The problem—and the fixes

No one disputes that for a long time Canada was more or less asleep at the wheel as questionable money deluged Vancouver’s real estate market. Bloomberg News is blunt in describing “the seamy mingling clean and dirty cash in casinos, real estate, and luxury goods made possible by historic ties to China and by Canada’s lax record of fighting financial crime.” So seamy, in fact, that a term for similar circumstances occurring anywhere else around the globe is—get ready to cringe—the Vancouver model.

The Institute of International Finance pegs the total assets spirited by rich Chinese to foreign shores at a whopping $800 billion. And that’s just since mid-2014! Bloomberg, never shying away from hyperbole, calls the effect on Vancouver a “tidal wave [of] of economic, demographic and physical transformation.” As examples, Bloomberg cites “Alberni Street, a formerly dowdy downtown thoroughfare, [which] has in the past decade welcomed a two-level Prada boutique with a black marble facade, one of the largest Rolex showrooms in North America, and a 62-story tower with a five-star Shangri-La hotel.”

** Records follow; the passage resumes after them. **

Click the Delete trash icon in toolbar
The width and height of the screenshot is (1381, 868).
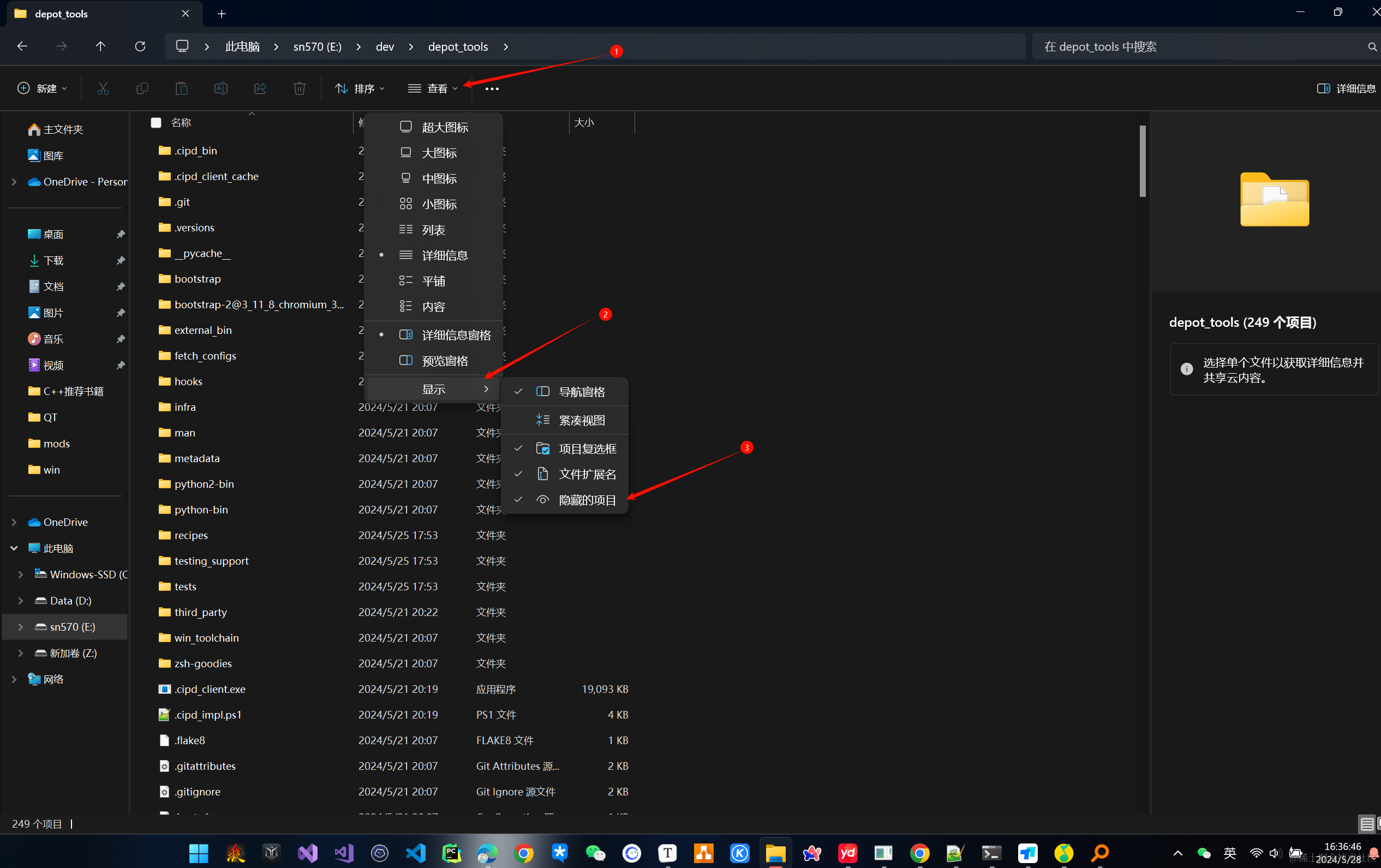tap(300, 88)
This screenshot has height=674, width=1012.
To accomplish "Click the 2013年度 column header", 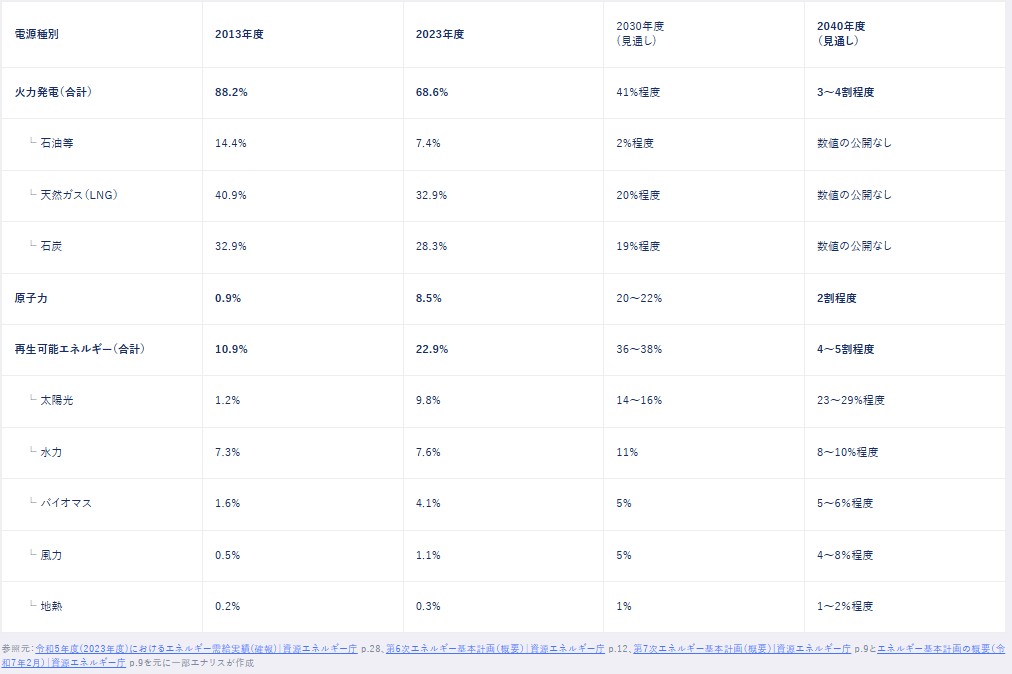I will [239, 34].
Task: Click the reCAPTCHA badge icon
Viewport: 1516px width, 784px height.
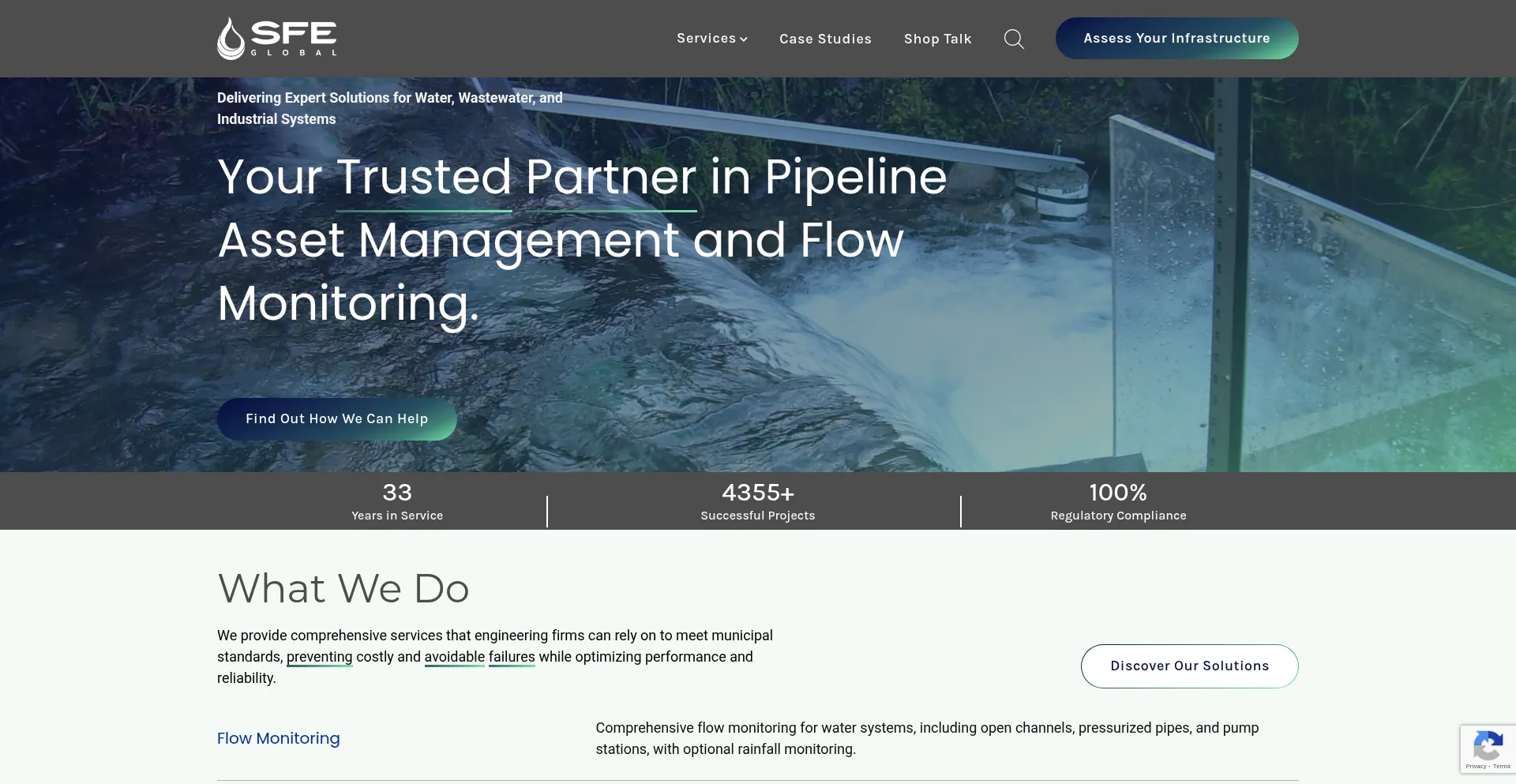Action: tap(1488, 745)
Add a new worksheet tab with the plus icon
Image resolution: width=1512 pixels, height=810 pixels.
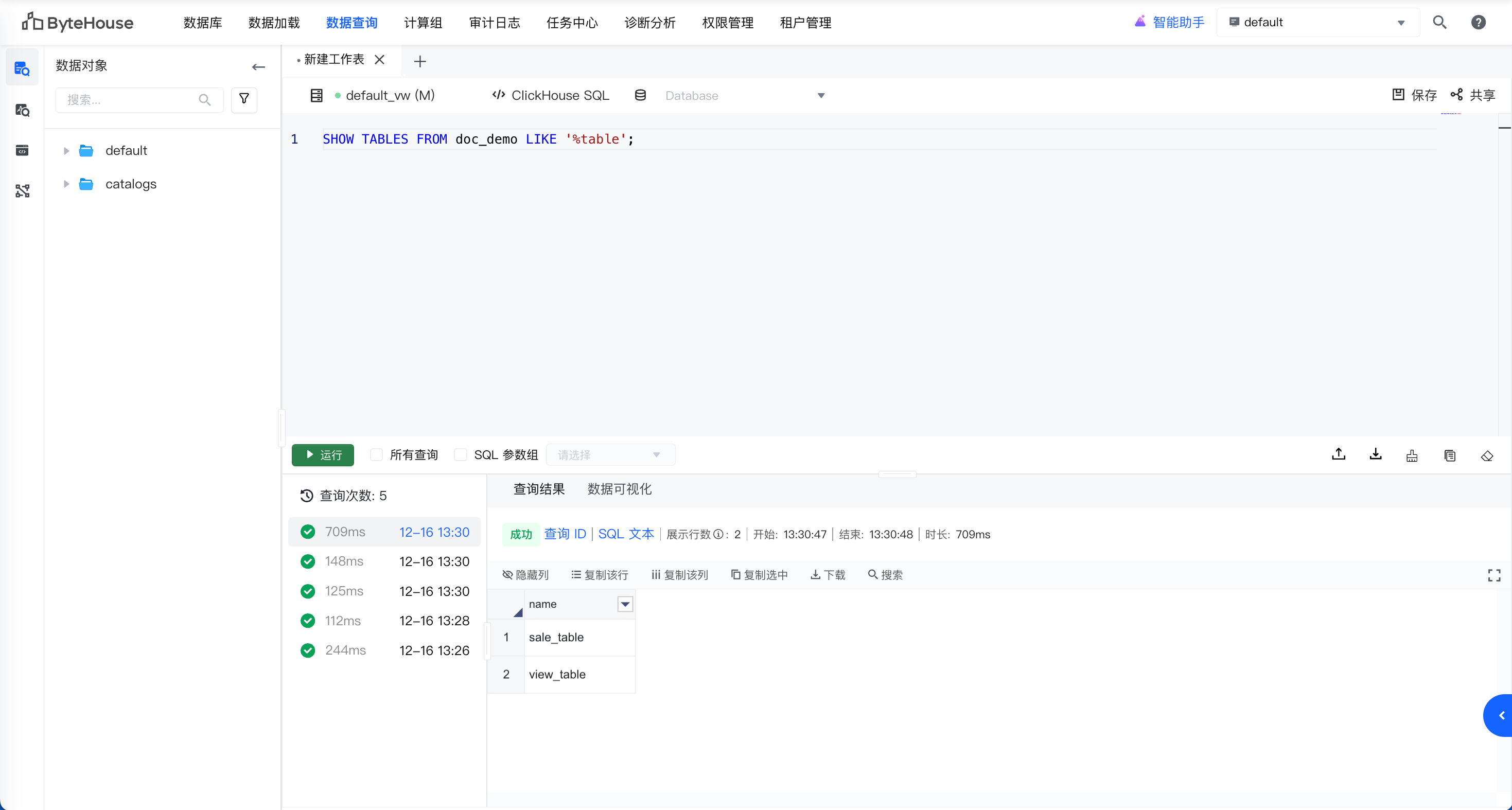[x=419, y=61]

To combat the seamy-money deluge—and assuage Vancouverites’ indignation about skyrocketing home prices—the B.C. government is raising taxes on foreign buyers, stiffening transparency rules, and keeping a much sharper eye on both financial institutions and casinos.


The challenge: increasing Vancouver’s competitiveness

But measures to block shady money aren’t all Vancouver needs. BC Business reports on widespread concerns that, for all our city’s advantages, we should be attracting a lot more investment, e.g., in head offices.

“It almost hurts to think about the opportunity we are missing,” Miklos Dietz of McKinsey & Co. tells BC Business. “Especially with current geopolitics and global trends of talent moving all over the world, we should be the biggest winner.”

Then why aren’t we? BC Business notes Vancouver’s diversified economy, low unemployment, burgeoning technology industry, educated and skilled workforce, quality and life and, as mentioned earlier, location, location, location. Notwithstanding all that, compared to other places, British Columbia suffers from low productivity.

Many blame B.C.’s off-putting tax load. Since 2013, says Greg D’Avignon, president/ CEO of the Business Council of B.C., “We’ve seen a $5.1-billion increase in the taxes alone on businesses operating in this province.” Ouch. And Shuswap MLA Greg Kyllo targets the new Employer Health Tax (EHT) for “putting an extra $1.9 billion right on the backs of B.C. business owners and employers.” EHT is, Kyllo adds, “an assault on business.”

Still, D’Avignon feels bullish about B.C.’s future. Investment in land and property will only continue, he says. And, with an adjustment to some of the above-mentioned fundamentals, Vancouver could take its place among the top business tier of world cities.